## WHAT IS EXPECTED
Skip the pictures and retype exactly the lines from the one holding "Image resolution: width=379" through the end of the entries.

=== SUPPLIED MATERIAL ===

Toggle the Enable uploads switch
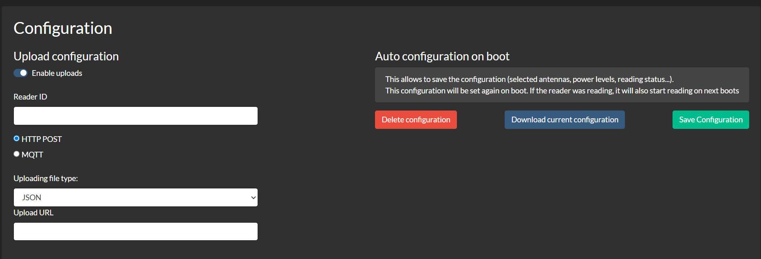The image size is (761, 259). 20,73

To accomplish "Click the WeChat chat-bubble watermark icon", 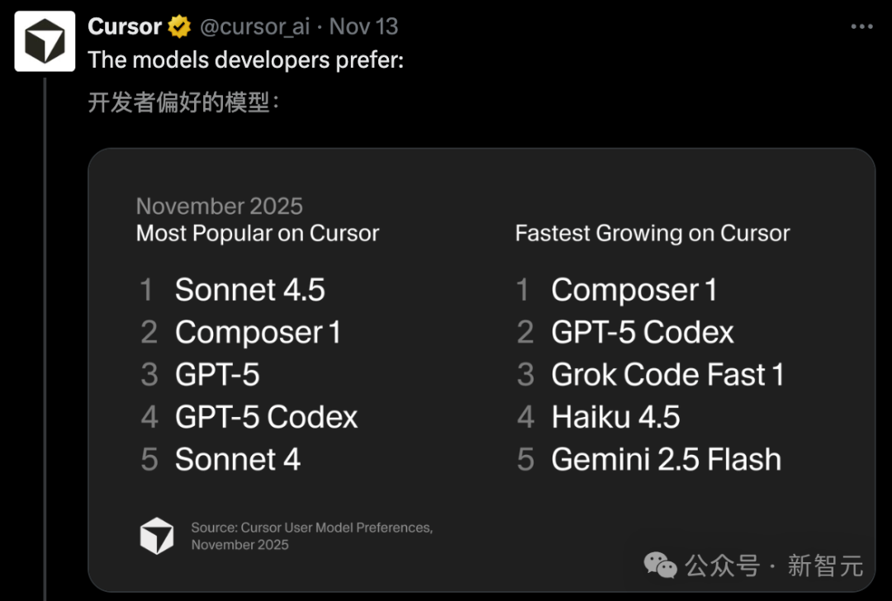I will tap(661, 566).
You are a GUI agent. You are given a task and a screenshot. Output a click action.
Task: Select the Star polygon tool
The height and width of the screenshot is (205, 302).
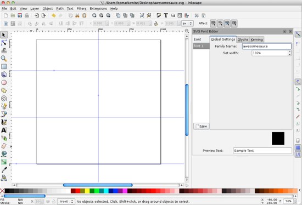4,90
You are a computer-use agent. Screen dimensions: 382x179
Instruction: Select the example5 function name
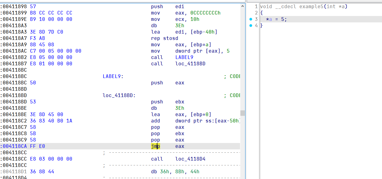pos(311,7)
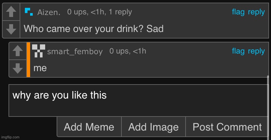The image size is (271, 140).
Task: Focus the comment text box
Action: 137,100
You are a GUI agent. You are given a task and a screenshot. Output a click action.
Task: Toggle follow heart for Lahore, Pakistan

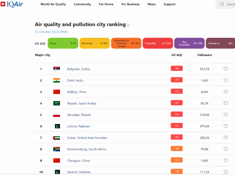(x=225, y=126)
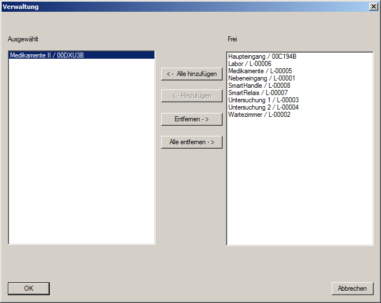The image size is (381, 303).
Task: Confirm the dialog with OK
Action: pyautogui.click(x=29, y=288)
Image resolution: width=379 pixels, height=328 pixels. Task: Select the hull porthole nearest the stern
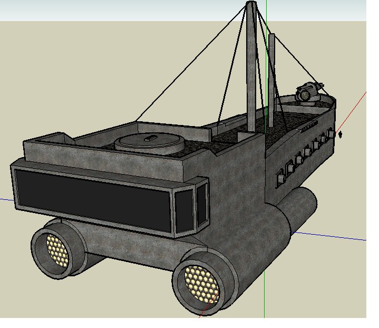[331, 136]
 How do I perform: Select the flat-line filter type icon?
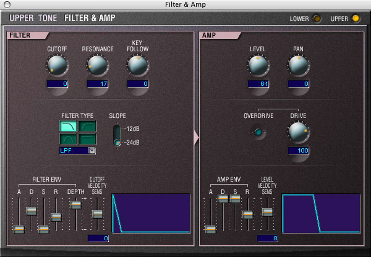(87, 140)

===

## RESULT
Image resolution: width=379 pixels, height=328 pixels. Task: Select the hull porthole nearest the stern
[331, 136]
 How do I perform: Select the flat-line filter type icon?
(87, 140)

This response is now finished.